Revisiting the State of AI: From 2021 to Now
A few years ago I wrote about the annual State of AI Report, and it’s a useful one to revisit — precisely because it shows how fast this field moves. The themes it flagged in 2021 read, from here, like an understatement.
At the time, the report was pointing at signals that have since become the whole conversation: transformers emerging as a general-purpose architecture beating the state of the art across natural language, vision and even protein-structure prediction; AI-first approaches transforming biology and drug discovery; AI moving into genuinely mission-critical infrastructure; record investment pouring into AI startups; and — less comfortably — AI shifting from a figurative arms race to a literal one, alongside a sharpening US–China rivalry over research talent and semiconductors.
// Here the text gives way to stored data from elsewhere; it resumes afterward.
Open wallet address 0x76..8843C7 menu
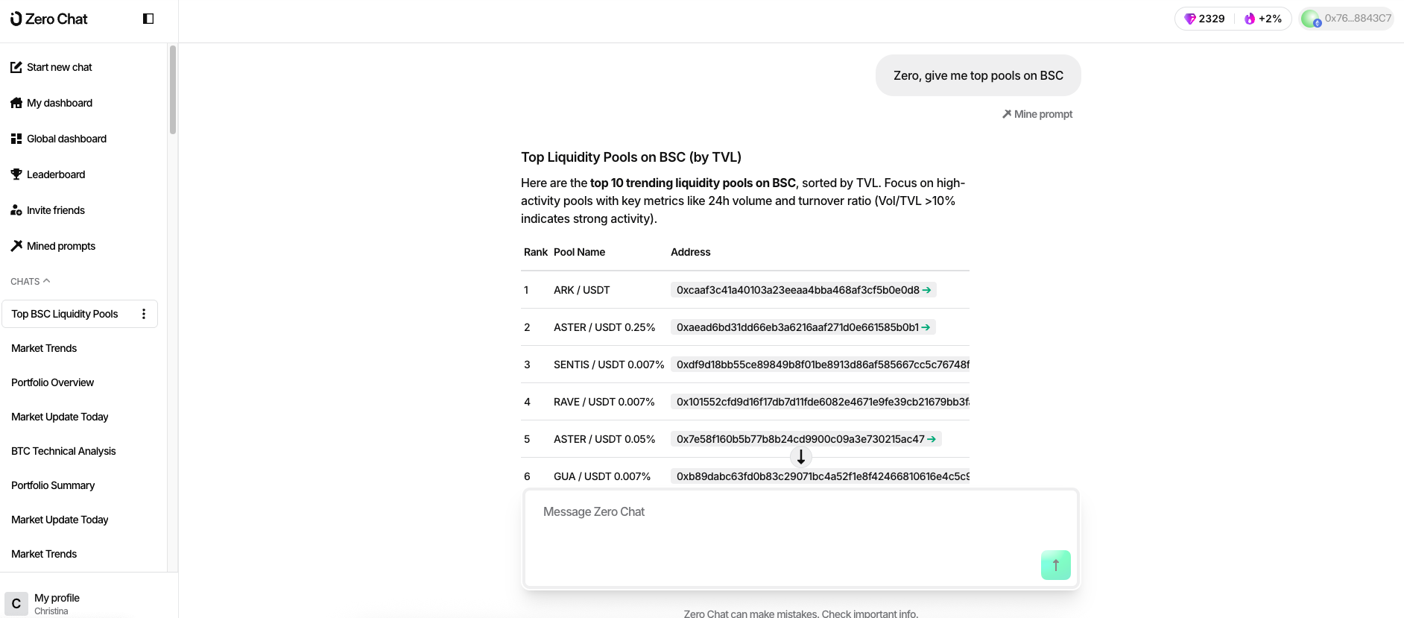Image resolution: width=1404 pixels, height=618 pixels. click(1347, 19)
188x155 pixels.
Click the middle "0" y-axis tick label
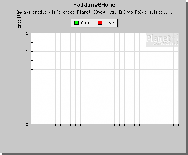point(27,106)
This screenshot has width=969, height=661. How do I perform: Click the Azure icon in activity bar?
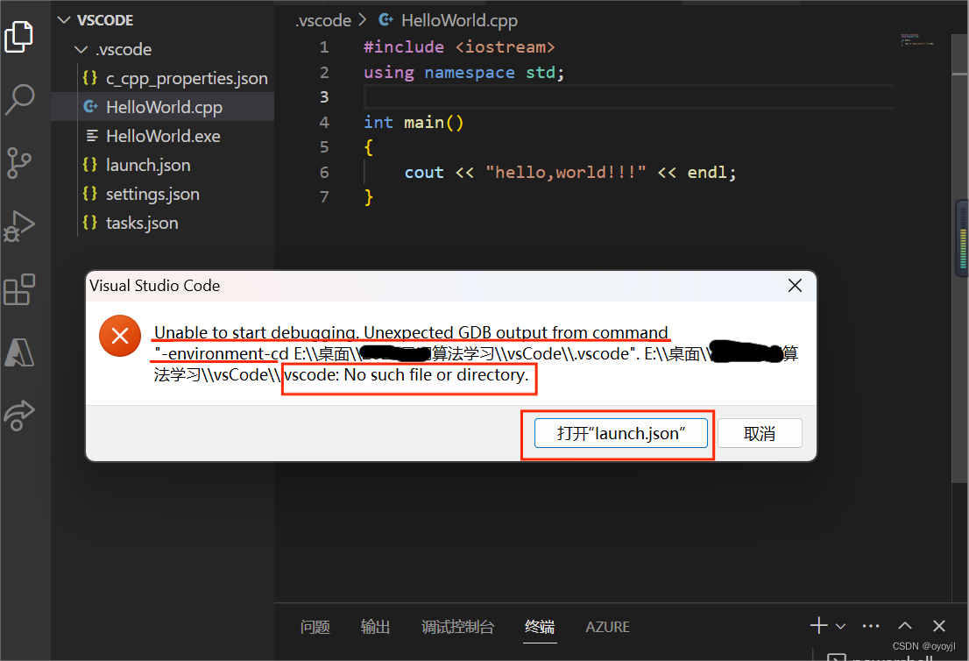point(19,352)
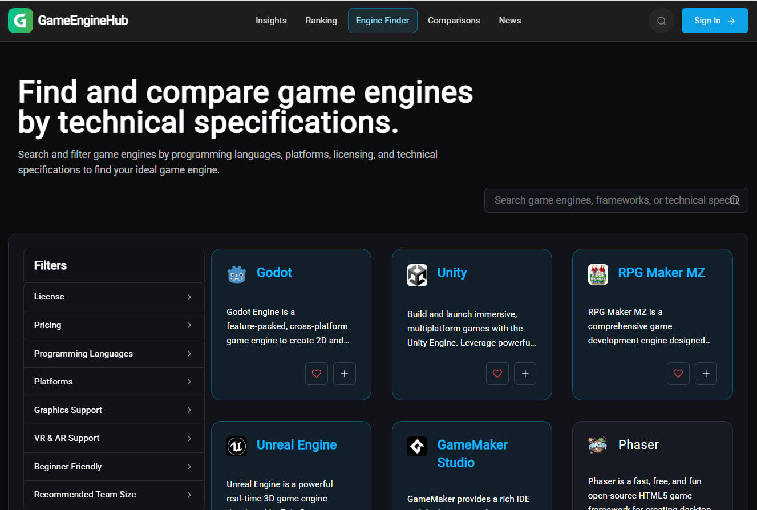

What’s striking in hindsight is not that the report was wrong, but how quickly “emerging” became “everywhere.” The transformer architecture it highlighted underpins the tools now reshaping how software itself gets built.
That pace is exactly why it matters for the sectors I work in. In defence, aerospace and financial services, the instinct — rightly — is caution: you can’t put an unproven, unexplainable model near a safety case or a regulated decision. But standing still isn’t safe either when capability is advancing this fast. The task isn’t to adopt AI breathlessly or to ban it; it’s to build the operating model and assurance approach that lets you use it responsibly at pace — with the evidence, traceability and controls your regulator will expect. The organisations that win will be the ones that treated AI-assisted delivery as an assurance problem to be solved, not a gadget to be bolted on.